I won’t be blogging this session because Mark makes a living from his copyrighted sessions – and he’s a friend.  Sorry!

Anyway – you should install SP1 because MS stats show crashes reduced since it was deployed.

Day 3: Microsoft System Center Virtual Machine Manager Advanced Features

The speaker is Edwin Yuen, Senior Technical Product Manager from MS.  This is a level 300 session compared to yesterday’s level 200.  See that post.

The vast majority of people in the room are running VMware.  Maybe 20% of those are looking at using VMM 2008 to manage ESX – hence get a better management experience, not necessarily as complete as with Hyper-V.

Here we go again on Powershell 😉  See previous posts.

The focus here will be on the management of Virtual Center using VMM 2008.  High Availability for Hyper-V using VMM – you need to know what to do in storage/Windows and what to do in VMM.  VMM can’t do everything, e.g. provision LUN’s.

VMware

Support for VMware covers:

  • VC 2.5
  • VC 2.0.1
  • ESX 3.5
  • ESX 3.0.2
  • ESX 3i *new to RTM*

VMM will be the manager of managers.  You can have many VC instances managed by a single VMM 2008.  Uses:

  • VI SDK API’s.
  • SFTP: File operations on ESX 3.5 and 3.0.2.
  • HTTPS: File operations on 3i

More features:

  • Secure mode is on my default.  This uses SSL for management using the VI SSL cert.
  • Host credential operations requires root SSH to be enabled. to move certain operations from "OK (Limited)" to "OK" (status of ESX host in console): power state, VM configuration, VMotion, Checkpoint, save state and migration.  Add credentials into the properties (security tab)  of the host in VMM to complete the configuration of the host.
  • Enabling PRO on ESX is possible – that surprises me to be honest and is impressive.
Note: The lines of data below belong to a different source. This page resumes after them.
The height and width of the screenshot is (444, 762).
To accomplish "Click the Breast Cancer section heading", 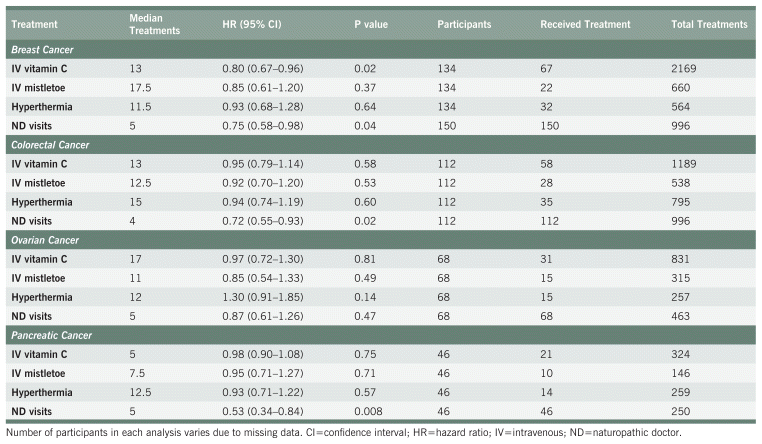I will [46, 48].
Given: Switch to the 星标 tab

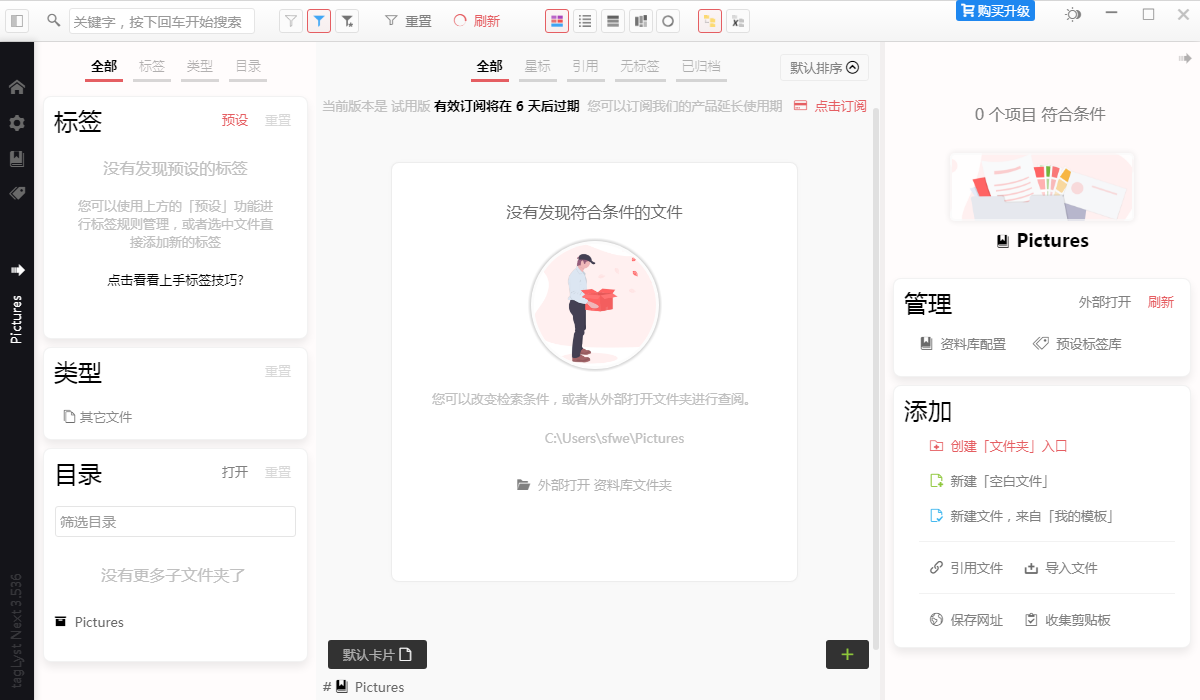Looking at the screenshot, I should click(x=538, y=67).
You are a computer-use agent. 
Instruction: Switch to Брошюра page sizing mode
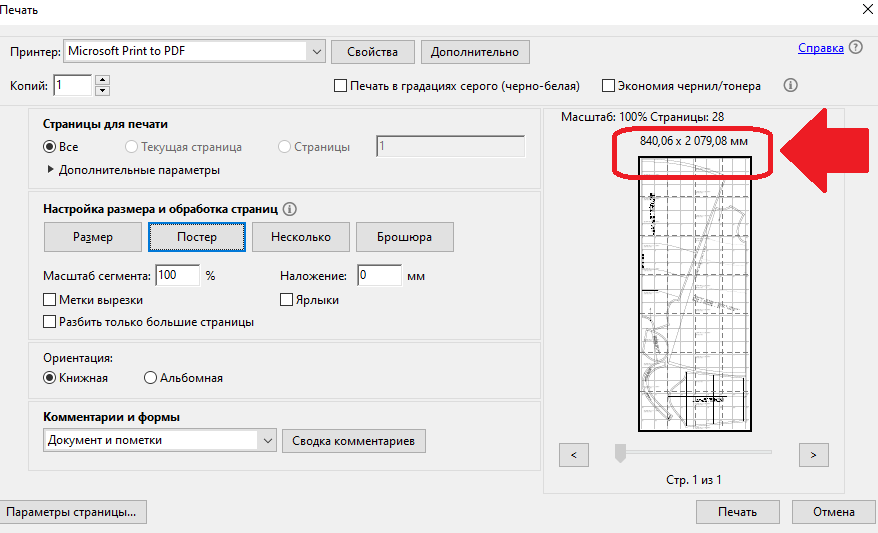(x=404, y=237)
You should not turn on PRO and DRS.  They will definitely conflict with each causing constant VMotion of VM’s.
  • There is a new network diagram view in the RTM release for 2008.
  • Do your host/VM installs in VC and then do day-day operations in VMM 2008.  Resource Pools are manageable within VMM.
  • You can do P2v and V2V of a VMware VM to Hyper-V.
  • Powershell can be used to manage VMware.
  • Do your VMware trouble shooting from within VC.
  • VMotion is referred to as Live Migration in VMM 2008.  Usable from within the console.  VC is still a requirement for VMotion.

Clustering Hyper V Step by Step

In server:

  • Configure Node (BIOS, Ent/DC per node), add failover clustering.
  • Storage: (iSCSI or Fibre Channel, Storage must suppoort persistent reservations, recommended 1 GUID LUN per VM).
  • Networking: 2 NIC’s recommended.
  • Add/remove nodes to/from cluster.

In VMM:

  • Add host cluster
  • VMM handles all future node additions/removals
  • Surface available disk

Clustering the VM i now a tick box in the properties of the VM.  Use intelligent placement strategy to place it on a suitable host.  A VM can be moved to a library but it retains the HA property for when you return it to the cluster, e.g. a template of a highly available VM.  If you tick the box on a VM that’s not on a cluster then you’re prompted by intelligent placement (IP) to move the VM to a suitable host.

Refresh the cluster in VMM after adding storage.